Assignment
The lines from the start of the data up to and including the one with "Task: Open three-dot" should be returned exactly, and nothing else.

------ Exercise data ------

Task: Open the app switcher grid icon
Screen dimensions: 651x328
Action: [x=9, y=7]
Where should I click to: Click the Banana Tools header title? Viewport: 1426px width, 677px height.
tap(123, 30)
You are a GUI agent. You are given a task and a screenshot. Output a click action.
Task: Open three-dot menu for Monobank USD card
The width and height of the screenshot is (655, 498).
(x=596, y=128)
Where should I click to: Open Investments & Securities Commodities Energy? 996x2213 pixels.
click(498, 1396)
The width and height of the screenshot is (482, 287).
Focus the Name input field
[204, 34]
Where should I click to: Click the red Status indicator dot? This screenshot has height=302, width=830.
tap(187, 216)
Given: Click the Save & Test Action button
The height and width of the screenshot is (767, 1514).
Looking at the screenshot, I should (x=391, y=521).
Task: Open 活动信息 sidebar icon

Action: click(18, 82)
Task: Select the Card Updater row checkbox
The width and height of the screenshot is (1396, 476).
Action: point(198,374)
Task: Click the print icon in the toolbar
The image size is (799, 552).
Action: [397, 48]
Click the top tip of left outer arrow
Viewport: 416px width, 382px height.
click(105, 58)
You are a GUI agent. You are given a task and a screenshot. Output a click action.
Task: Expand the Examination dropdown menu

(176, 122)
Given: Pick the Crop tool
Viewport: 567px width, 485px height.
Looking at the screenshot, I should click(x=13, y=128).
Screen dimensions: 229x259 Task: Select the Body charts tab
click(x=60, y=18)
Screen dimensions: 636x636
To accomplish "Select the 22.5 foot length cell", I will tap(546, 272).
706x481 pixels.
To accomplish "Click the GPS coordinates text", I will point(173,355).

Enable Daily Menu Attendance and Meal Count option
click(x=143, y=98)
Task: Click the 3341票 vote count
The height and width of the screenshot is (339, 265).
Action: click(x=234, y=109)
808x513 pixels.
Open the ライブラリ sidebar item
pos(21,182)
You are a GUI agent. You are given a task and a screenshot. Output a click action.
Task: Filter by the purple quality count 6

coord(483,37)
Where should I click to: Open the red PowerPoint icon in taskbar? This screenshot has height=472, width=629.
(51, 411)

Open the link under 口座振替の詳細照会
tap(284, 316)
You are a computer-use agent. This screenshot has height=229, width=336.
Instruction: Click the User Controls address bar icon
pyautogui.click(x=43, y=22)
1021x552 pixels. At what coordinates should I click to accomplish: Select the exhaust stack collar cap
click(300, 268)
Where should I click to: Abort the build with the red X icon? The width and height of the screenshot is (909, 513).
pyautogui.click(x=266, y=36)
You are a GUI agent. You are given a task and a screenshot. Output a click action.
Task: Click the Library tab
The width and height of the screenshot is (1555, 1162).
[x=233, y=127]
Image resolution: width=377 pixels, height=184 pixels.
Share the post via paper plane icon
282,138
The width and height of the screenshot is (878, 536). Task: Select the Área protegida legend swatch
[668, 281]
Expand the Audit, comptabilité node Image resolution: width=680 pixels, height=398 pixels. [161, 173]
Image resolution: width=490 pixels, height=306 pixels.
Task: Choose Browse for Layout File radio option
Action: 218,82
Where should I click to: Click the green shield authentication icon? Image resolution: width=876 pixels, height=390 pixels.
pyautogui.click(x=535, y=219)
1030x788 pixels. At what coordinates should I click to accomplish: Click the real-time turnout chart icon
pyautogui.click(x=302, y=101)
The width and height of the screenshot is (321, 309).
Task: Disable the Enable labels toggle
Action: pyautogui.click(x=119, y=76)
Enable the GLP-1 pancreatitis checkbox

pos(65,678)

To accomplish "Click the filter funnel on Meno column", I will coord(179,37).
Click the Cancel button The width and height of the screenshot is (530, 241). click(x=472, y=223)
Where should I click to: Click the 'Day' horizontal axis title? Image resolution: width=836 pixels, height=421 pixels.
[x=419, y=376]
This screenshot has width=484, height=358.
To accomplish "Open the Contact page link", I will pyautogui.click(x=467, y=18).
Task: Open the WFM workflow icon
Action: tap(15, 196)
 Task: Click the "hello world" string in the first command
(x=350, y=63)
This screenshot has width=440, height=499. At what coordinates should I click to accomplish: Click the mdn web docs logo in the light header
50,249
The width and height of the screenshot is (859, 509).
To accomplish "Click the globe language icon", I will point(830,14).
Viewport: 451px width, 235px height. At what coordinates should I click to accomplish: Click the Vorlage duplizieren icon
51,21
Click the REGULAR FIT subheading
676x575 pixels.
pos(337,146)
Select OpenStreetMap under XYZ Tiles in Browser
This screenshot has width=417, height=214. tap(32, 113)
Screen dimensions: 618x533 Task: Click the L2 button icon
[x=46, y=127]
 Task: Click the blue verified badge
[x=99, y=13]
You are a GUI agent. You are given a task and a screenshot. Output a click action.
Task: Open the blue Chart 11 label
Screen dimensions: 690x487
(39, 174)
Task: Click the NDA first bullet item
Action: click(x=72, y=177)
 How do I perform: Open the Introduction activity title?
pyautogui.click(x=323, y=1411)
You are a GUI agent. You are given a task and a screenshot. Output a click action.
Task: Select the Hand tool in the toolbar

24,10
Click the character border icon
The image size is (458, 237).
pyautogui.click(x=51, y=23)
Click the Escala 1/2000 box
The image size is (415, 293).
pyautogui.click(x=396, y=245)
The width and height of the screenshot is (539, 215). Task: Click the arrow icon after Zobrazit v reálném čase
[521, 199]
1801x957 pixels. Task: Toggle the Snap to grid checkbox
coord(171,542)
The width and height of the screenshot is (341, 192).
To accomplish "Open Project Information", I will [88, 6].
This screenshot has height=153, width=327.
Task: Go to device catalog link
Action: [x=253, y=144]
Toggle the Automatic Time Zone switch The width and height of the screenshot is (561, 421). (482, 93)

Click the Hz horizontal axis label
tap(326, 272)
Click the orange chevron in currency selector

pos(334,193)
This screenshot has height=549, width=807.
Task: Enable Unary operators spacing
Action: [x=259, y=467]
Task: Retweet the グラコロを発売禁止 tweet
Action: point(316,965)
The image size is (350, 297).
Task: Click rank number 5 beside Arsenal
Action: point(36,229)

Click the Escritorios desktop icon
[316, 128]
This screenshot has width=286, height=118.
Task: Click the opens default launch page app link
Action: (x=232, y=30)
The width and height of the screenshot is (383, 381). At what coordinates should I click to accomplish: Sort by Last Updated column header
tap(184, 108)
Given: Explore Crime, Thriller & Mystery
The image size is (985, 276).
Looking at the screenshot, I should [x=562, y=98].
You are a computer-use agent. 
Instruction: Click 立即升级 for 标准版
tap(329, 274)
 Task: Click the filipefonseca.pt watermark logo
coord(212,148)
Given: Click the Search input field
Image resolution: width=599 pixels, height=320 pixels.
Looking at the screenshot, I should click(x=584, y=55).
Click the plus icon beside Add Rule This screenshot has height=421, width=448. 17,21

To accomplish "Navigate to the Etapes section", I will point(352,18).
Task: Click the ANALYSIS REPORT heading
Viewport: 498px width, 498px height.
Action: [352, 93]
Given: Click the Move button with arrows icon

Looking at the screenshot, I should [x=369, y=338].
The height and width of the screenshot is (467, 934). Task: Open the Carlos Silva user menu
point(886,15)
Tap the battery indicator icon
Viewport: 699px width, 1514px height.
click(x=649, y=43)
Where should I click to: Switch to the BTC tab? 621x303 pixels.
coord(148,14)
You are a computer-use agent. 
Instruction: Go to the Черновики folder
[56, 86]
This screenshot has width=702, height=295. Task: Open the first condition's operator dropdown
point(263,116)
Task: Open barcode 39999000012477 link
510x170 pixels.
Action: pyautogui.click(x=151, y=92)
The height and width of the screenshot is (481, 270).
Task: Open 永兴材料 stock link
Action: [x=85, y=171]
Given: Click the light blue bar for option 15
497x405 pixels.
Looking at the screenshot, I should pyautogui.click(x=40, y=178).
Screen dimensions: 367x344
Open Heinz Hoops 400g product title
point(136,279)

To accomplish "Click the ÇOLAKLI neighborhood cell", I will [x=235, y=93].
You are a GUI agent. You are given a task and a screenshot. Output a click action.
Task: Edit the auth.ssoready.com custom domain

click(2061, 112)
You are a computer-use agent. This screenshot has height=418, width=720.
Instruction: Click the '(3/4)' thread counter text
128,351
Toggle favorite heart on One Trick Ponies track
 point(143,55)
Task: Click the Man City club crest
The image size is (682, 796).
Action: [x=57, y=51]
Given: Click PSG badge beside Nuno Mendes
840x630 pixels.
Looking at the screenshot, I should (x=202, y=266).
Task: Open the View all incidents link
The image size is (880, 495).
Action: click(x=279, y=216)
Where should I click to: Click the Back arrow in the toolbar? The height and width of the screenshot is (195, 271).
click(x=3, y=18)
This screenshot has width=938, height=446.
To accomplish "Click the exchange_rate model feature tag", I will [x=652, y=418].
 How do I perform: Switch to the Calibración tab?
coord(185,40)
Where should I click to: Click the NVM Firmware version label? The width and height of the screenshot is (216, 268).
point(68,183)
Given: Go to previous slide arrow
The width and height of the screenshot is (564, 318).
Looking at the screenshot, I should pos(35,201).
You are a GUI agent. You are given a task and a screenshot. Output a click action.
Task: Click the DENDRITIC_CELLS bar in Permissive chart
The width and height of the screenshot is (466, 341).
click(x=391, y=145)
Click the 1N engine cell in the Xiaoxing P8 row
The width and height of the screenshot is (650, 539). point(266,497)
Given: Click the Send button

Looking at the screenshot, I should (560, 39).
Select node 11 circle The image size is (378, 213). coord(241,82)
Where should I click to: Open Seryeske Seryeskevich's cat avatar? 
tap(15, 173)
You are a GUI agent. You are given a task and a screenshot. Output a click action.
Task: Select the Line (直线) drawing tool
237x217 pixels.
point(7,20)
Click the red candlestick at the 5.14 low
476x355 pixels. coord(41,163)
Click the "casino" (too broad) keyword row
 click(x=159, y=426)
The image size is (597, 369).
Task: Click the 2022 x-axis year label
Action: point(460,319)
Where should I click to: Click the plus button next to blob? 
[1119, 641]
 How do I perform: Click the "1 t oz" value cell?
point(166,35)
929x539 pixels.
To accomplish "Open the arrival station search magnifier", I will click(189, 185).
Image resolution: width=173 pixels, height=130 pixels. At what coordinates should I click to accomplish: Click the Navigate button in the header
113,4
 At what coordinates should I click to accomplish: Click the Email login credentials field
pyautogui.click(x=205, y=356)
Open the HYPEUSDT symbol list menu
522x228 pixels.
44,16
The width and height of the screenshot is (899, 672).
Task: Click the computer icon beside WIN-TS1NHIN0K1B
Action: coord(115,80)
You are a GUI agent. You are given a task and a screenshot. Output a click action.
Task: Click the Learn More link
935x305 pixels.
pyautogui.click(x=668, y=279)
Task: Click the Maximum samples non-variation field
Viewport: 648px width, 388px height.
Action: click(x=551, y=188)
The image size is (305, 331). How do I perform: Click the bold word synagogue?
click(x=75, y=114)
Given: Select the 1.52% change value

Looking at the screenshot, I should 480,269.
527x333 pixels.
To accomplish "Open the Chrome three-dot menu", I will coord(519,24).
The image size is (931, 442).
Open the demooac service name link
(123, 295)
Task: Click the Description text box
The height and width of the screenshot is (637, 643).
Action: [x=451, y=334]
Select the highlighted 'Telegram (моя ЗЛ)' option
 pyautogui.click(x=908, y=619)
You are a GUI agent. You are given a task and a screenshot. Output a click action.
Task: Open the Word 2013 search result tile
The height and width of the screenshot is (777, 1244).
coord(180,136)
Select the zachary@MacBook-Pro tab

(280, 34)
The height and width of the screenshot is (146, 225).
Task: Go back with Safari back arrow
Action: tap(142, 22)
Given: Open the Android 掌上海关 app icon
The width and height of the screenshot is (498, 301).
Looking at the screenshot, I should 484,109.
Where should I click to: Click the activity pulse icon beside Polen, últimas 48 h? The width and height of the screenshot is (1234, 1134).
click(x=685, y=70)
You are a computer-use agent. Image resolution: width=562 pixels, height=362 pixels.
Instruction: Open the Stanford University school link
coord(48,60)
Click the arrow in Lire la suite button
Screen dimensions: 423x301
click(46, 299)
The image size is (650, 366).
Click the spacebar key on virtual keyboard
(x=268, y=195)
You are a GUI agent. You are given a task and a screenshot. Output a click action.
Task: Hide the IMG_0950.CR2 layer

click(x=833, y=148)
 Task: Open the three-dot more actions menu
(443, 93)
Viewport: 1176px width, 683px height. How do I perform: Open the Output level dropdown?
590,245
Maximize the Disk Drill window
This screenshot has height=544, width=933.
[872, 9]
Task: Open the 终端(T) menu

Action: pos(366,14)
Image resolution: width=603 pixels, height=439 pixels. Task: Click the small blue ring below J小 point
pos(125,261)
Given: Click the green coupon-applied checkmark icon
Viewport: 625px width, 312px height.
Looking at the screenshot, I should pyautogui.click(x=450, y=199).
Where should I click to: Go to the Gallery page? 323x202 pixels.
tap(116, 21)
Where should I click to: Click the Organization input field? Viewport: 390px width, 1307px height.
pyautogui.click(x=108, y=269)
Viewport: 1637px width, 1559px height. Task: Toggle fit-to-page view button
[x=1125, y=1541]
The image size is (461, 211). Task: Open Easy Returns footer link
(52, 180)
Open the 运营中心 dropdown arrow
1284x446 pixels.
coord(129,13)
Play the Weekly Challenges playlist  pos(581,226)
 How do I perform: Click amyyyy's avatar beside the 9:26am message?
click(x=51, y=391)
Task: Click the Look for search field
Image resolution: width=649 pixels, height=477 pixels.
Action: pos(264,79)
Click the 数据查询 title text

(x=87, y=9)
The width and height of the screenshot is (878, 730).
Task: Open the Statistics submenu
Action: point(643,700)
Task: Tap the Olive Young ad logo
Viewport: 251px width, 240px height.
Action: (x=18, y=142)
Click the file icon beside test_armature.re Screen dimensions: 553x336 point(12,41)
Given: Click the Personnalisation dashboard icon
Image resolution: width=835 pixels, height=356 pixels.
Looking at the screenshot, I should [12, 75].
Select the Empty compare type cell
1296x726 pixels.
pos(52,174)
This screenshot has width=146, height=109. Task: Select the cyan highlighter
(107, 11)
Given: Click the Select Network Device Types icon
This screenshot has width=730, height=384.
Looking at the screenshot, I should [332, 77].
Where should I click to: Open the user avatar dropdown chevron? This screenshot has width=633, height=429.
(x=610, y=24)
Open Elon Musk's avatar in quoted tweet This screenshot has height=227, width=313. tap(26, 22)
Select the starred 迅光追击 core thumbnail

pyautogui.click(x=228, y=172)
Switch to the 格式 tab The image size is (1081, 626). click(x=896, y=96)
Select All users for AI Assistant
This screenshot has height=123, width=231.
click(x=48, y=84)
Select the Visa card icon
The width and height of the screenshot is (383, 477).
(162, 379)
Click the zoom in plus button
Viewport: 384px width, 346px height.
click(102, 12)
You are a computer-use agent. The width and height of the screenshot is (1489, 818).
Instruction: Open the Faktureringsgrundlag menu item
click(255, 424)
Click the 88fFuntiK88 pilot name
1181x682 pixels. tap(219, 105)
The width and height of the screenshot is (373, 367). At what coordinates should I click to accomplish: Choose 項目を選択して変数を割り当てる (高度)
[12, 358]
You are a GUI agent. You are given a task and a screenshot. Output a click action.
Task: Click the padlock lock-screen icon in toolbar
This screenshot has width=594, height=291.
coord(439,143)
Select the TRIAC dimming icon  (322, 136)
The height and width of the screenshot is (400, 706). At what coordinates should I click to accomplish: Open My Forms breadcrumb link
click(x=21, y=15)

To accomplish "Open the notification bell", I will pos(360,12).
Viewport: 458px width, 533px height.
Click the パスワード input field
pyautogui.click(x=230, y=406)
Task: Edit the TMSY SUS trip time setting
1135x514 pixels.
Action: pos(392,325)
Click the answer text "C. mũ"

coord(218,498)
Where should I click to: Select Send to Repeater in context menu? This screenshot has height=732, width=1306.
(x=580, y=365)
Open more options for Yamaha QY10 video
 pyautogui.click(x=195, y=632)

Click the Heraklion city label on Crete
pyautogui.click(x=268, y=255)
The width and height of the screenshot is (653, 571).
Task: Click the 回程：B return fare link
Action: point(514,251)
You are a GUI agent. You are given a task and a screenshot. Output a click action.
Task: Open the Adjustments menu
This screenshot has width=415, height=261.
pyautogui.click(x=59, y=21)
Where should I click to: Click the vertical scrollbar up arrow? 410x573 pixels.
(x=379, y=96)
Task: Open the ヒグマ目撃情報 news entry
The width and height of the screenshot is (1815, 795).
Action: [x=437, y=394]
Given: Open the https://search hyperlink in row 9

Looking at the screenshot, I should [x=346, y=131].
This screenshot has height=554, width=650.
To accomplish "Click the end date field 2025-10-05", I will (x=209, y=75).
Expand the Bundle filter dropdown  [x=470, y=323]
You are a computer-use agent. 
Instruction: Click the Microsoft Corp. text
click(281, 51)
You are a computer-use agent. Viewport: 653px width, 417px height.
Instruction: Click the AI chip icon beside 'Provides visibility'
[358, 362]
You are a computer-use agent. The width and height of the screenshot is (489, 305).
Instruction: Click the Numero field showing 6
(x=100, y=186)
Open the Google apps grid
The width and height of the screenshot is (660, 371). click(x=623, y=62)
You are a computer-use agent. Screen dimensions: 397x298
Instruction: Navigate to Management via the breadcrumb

------

Answer space
Task: Open the app switcher grid icon
Screen dimensions: 651x328
Action: [x=9, y=7]
Where should I click to: Click the Banana Tools header title? Viewport: 1426px width, 677px height.
tap(123, 30)
You are a GUI agent. You are given a task and a screenshot. Output a click action.
Task: Open three-dot menu for Monobank USD card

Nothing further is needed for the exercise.